Featured Post

MABUHAY PRRD!

Thursday, October 20, 2016

Filipinos need to get better-acquainted with China

October 19, 2016
by benign0
philippines_pivot_to_china
What have been the pre-eminent topics of late rippling across the social media timelines of the Philippines’ pre-eminent “thought leaders”? Consult various “trending” stats (filtering out all the showbiz noise that dominates Filipino social media chatter) and you will see the following words and phrases:
“extrajudicial killing”
“Agot Isidro”
“Internet trolls”
“yellowtards”
“dutertards”
“edsa traffic”
“south china sea”

But then… one of these things is not like the other.
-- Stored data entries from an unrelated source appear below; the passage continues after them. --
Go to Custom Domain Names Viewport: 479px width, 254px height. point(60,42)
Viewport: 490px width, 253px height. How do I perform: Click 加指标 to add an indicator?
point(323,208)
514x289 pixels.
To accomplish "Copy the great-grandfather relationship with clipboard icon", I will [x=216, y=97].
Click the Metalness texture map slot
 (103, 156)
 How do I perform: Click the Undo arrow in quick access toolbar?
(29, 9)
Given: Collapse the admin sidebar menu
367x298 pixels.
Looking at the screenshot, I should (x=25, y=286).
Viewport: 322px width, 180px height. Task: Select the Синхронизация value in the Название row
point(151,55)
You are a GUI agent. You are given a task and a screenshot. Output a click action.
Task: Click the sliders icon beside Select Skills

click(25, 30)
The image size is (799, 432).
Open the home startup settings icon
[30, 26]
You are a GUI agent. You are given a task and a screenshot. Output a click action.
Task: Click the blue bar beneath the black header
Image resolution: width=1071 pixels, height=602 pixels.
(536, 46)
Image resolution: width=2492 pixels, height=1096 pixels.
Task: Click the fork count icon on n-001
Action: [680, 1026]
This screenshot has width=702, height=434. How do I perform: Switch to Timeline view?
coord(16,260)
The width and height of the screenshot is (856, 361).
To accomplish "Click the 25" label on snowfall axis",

You guessed it right — the “south china sea” keyword somehow made it into a list of words and phrases describing what are not just domestic problems but really low-leveltabloidesque topics preferred by the Philippines’ chattering classes.
The South China Sea, on the other hand, sticks out in that it serves as the context for important events transpiring — what some call a looming “pivot” over to the Chinese sphere of influence that the Philippines is seemingly undergoing under the administration of President Rodrigo Duterte. The trouble is, Filipinos’ minds are too coloured by pre-conceived notions of the Chinese. Being staunch allies of the United States, China — and Russia — are the “enemies”. It’s a legacy of the Cold War that persists to this day and that continues to frame the Philippines’ traditional foreign policy.
Don’t get me wrong, though. I’m not, saying pivoting to China is the right thing to do. For that matter, the game need not be zero-sum; i.e., relationships with the U.S. and China are not either-or propositions. It’s really about finding the sweet spot where the Philippines’ best interests lie. Indeed, to find that space in a manner that puts us on an equal footing with the U.S. and China, Filipinos need to disabuse themselves of the notion that China or America will maintain relations with their country on the basis of an altruistic agenda. That’s never gonna happen. Of course China will “primarily be interested in the Philippines’ natural resources”. That’s just business. That’s just the Chinese being, well, Chinese.
In short, Filipinos need to know who they are dealing with. And that, it seems, is where misgivings about where Duterte is taking his country seems to emanate from — fear of the unknown. University of the Philippines Chancellor and Inquirer columnist Michael Tan observes in his latest op-ed piece
As an administrator in UP, our country’s national university, I worry that we are not training enough independent foreign policy advisers. We have allowed our views of China, if not the world, to be shaped by American and European “scholars” and journalists, many of whom do not even speak the languages of the regions they claim expertise in, or rely on “parachute visits” of a few days each time, to do their reports.
In contrast, China is watching the Philippines. I’ve seen Chinese books — not translations but original work by Chinese scholars — on various topics about the Philippines, all the way up to our Catholic churches’ architecture. And once, during a visit to China, I watched a television documentary with the most amazing details about the Japanese military and the Philippines . . . not dating to World War II but about the current situation in the West Philippine Sea.
For now, it is readily-evident that Filipinos remain an overly inward-looking people. It is the reason the country remains wretechedly poor in an age where information on how to solve most problems are just a Google search away. It’s time Filipinos step outside of their comfort zones and start facing the unknown. With courage.